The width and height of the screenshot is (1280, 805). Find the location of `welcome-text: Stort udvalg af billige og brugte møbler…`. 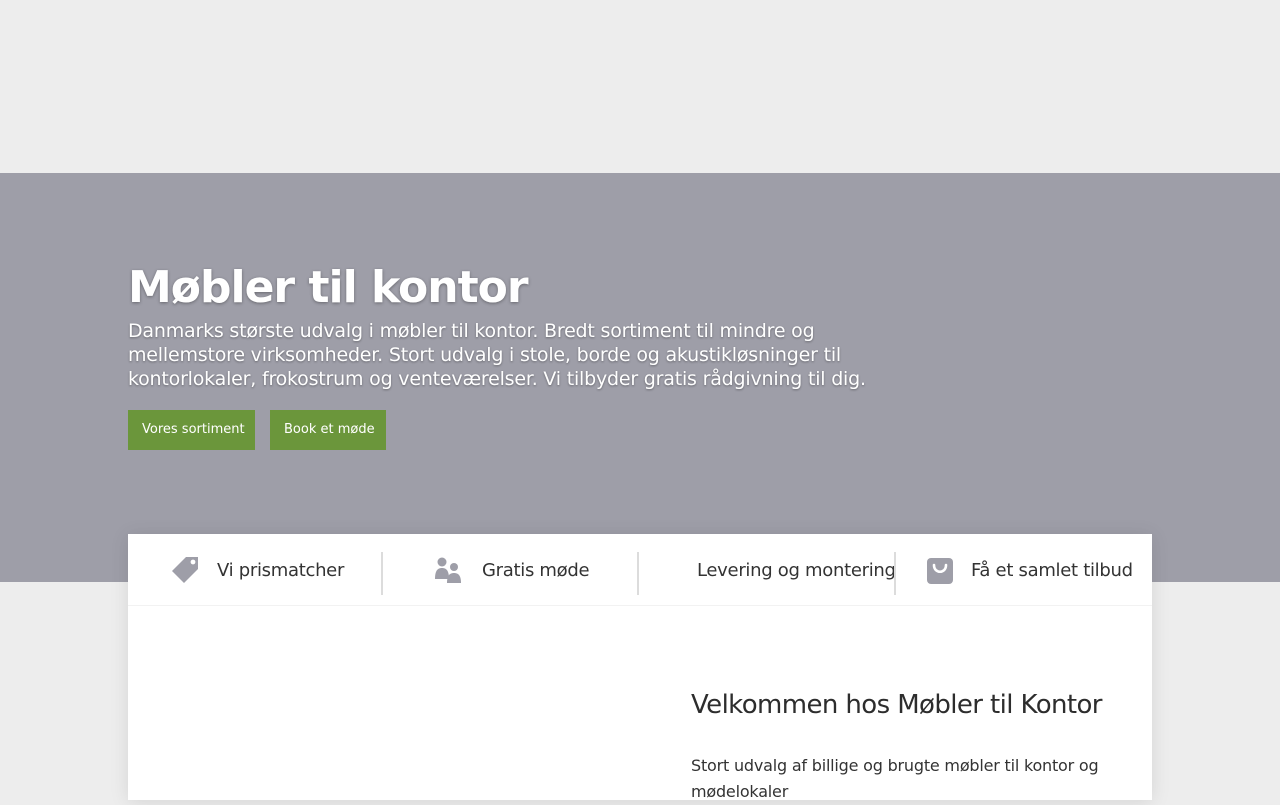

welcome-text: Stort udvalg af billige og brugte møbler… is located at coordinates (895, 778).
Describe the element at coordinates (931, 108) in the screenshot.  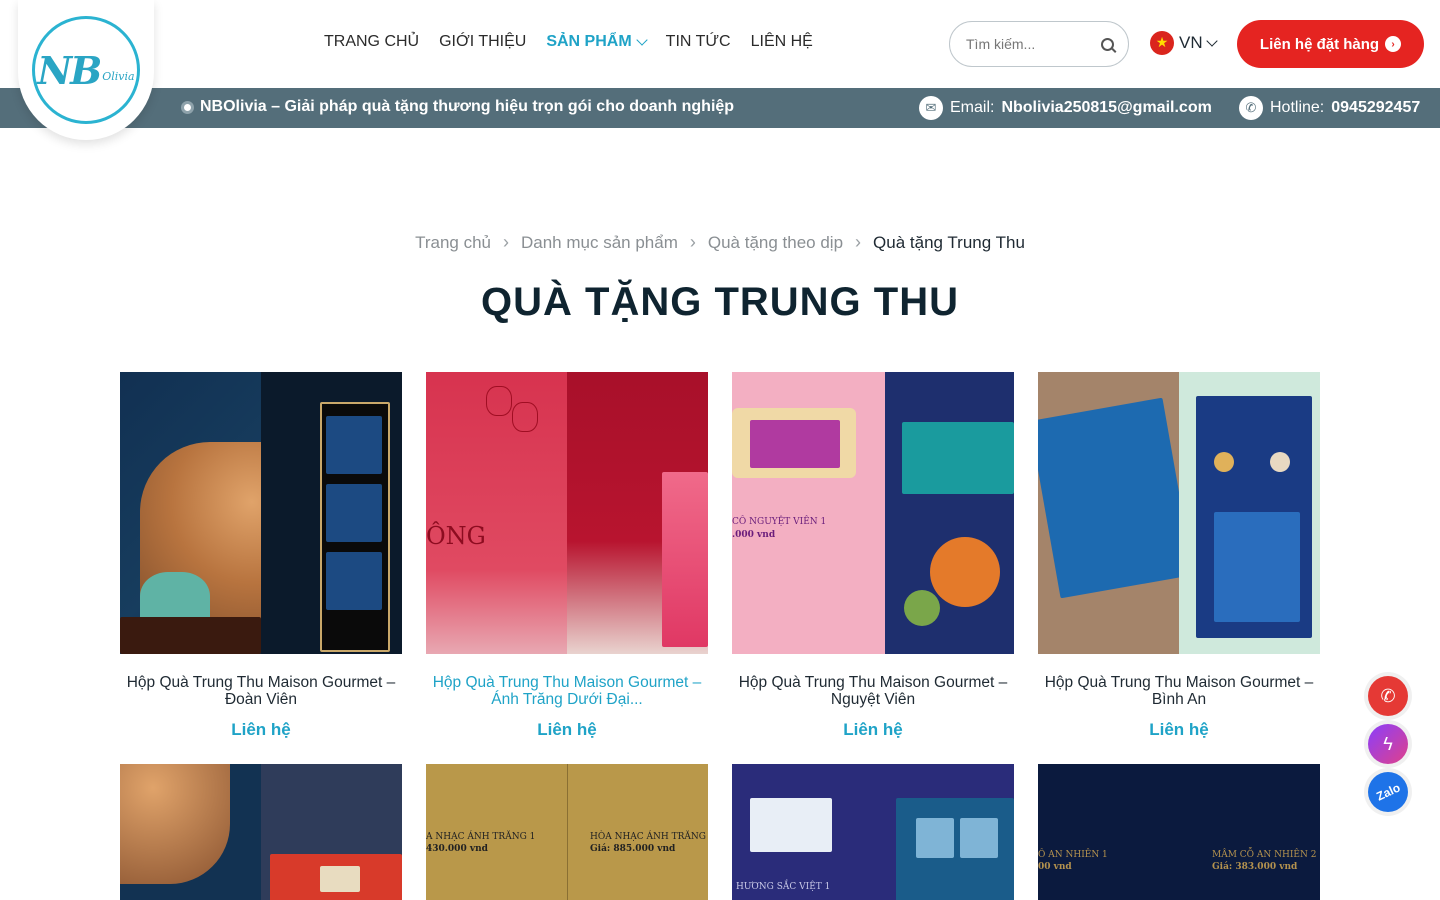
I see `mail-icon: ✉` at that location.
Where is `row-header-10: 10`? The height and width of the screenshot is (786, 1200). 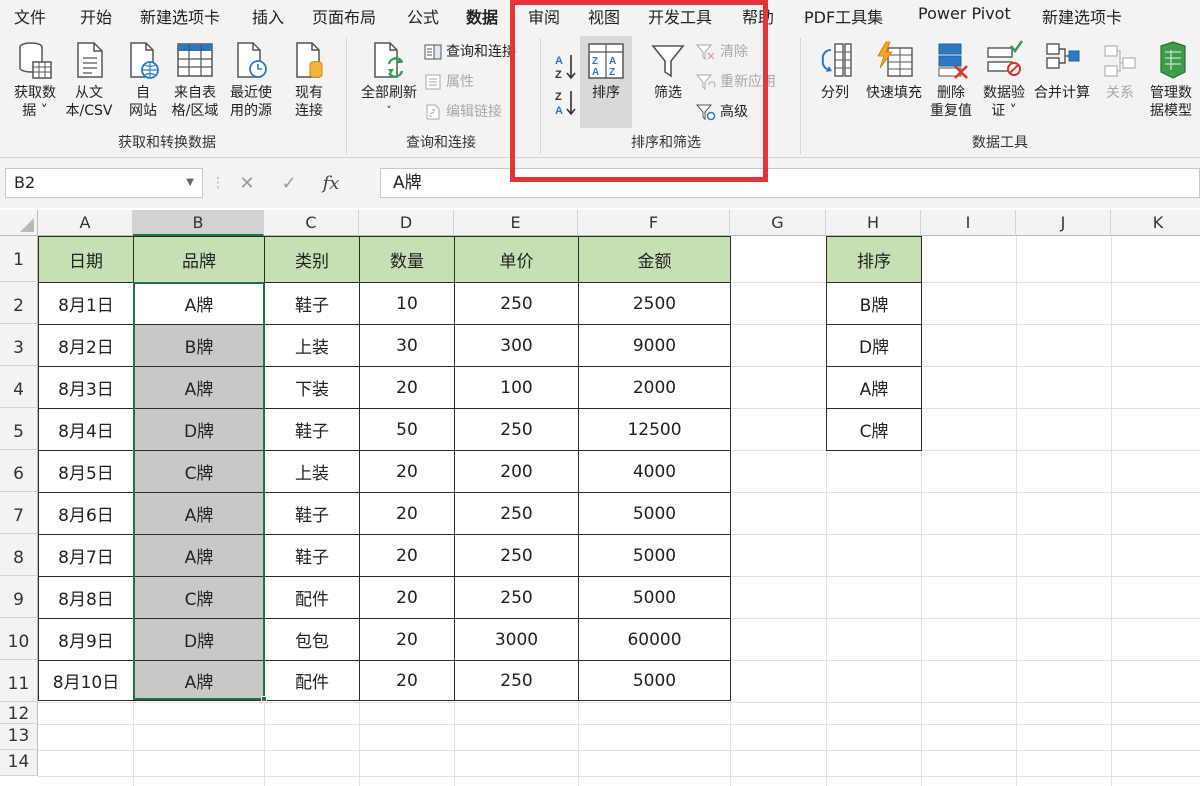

- ASSIGNMENT -
Can you copy all of the entries above word for word, leaving out the pictures?

- RESULT OF THIS TASK -
The width and height of the screenshot is (1280, 805). Find the location of `welcome-text: Stort udvalg af billige og brugte møbler…`. 

welcome-text: Stort udvalg af billige og brugte møbler… is located at coordinates (895, 778).
Describe the element at coordinates (931, 108) in the screenshot.  
I see `mail-icon: ✉` at that location.
Where is `row-header-10: 10`? The height and width of the screenshot is (786, 1200). 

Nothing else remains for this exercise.